Details
- Date: 4 November 2025 c.4:00 p.m. IST
- Location: Near Bilaspur, Chhattisgarh
- Country: India
- Line: Howrah–Nagpur–Mumbai line
- Operator: South East Central Railway
- Owner: Indian Railways
- Service: 68733 Gevra Road—Bilaspur Junction MEMU
- Incident type: Collision
- Cause: Passenger train ignoring signal

Statistics
- Trains: 2 trains A MEMU; A goods train;
- Deaths: 11
- Injured: 20

= 2025 Chhattisgarh train collision =

Train collision in Chhattisgarh, India

On 4 November 2025, a passenger train collided with a goods train near Bilaspur in the Indian state of Chhattisgarh. The passenger train, which was traveling between Gevra and Bilaspur on the Howrah–Nagpur–Mumbai line, collided with the rear of a stationary goods train.
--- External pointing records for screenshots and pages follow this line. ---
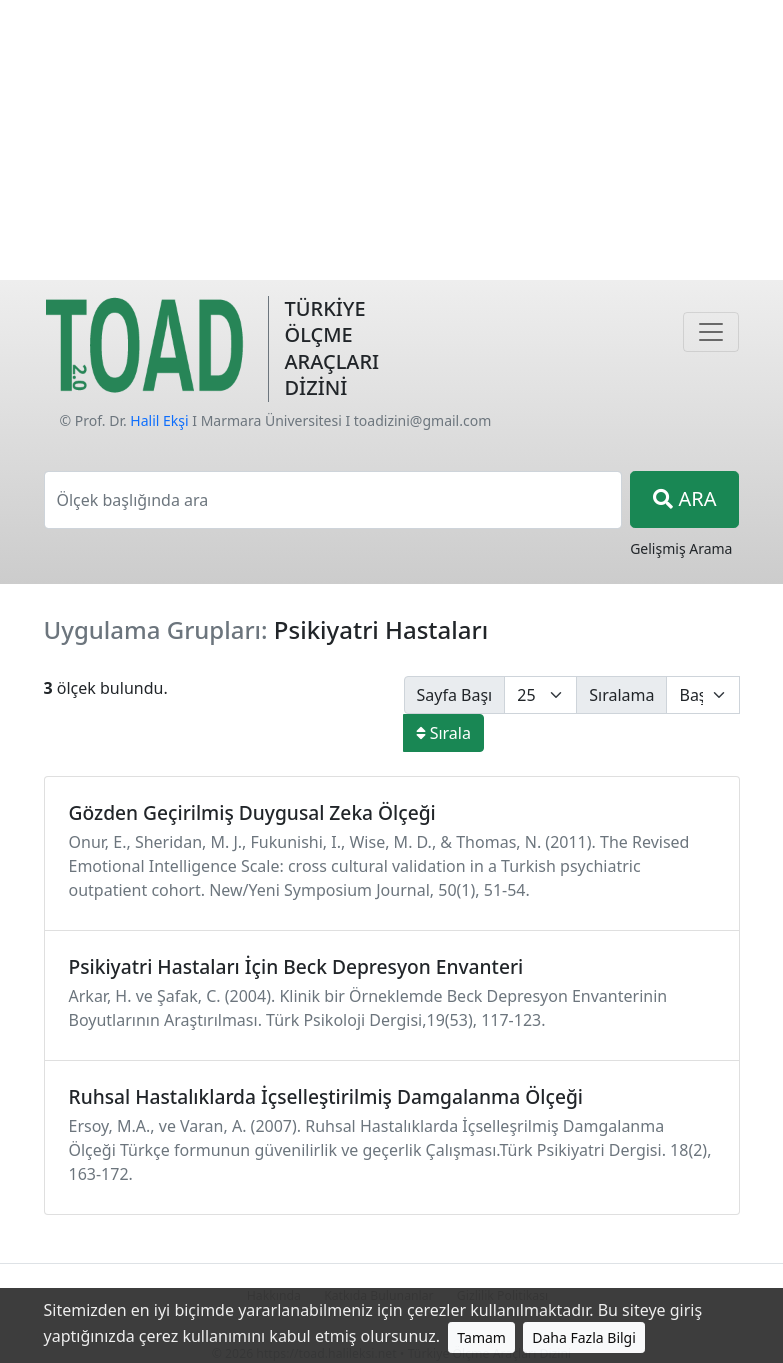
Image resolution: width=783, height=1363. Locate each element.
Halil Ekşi (159, 420)
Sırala (443, 733)
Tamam (481, 1337)
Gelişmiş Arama (681, 548)
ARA (684, 498)
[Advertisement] (391, 140)
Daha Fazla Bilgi (584, 1337)
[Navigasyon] (711, 332)
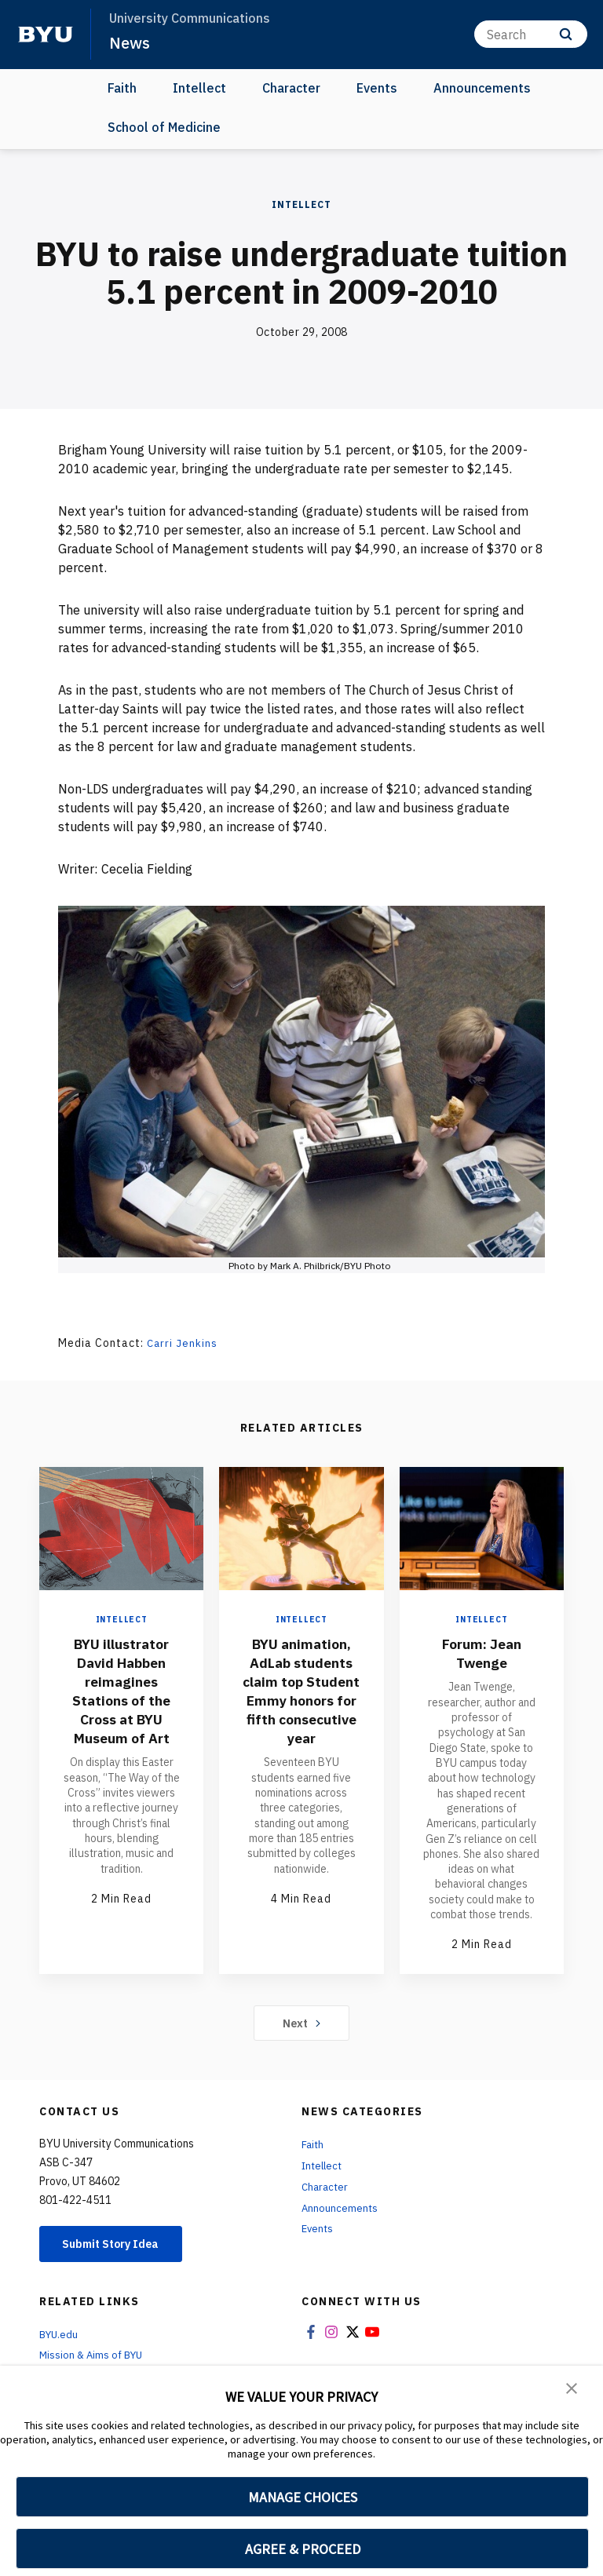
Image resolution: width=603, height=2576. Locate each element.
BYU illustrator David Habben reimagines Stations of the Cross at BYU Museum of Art (122, 1690)
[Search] (530, 34)
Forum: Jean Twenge (481, 1653)
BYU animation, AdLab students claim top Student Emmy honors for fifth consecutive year (301, 1709)
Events (376, 88)
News (130, 42)
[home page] (45, 34)
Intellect (199, 88)
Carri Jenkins (183, 1343)
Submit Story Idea (120, 2244)
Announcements (482, 88)
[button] (571, 2388)
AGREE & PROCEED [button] (302, 2549)
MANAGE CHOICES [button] (302, 2497)
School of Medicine (164, 127)
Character (291, 88)
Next (302, 2023)
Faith (122, 88)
The accident resulted in the deaths of at least 11 people and injuries to at least 20 others.

==Crash==
At about 4:00 p.m. IST on 4 November 2025, a MEMU passenger train of the Indian Railways, which originated from Gevra, was traveling towards Bilaspur on the Howrah–Nagpur–Mumbai line. The passenger train collided with the rear of a stationary goods train near the Bilaspur station. The collision resulted in some of the coaches of the passenger train climbing over each other.

==Victims==
At least 11 people, including the driver of the passenger train, were killed in the collision. An estimated 20 people were reported to be injured in the accident.

==Aftermath==
The Chhattisgarh government announced a compensation of ₹1 million to the families of the deceased, ₹0.5 million to the seriously injured, and ₹0.1 million to the minor injured.The collision resulted in damage to tracks, overhead electrical wires and the signalling system, which resulted in the traffic on the section being disrupted with several trains being cancelled or diverted.

==Investigation==
A preliminary investigation found that the passenger train overshot a red signal, and entered the track section where the goods train was halted.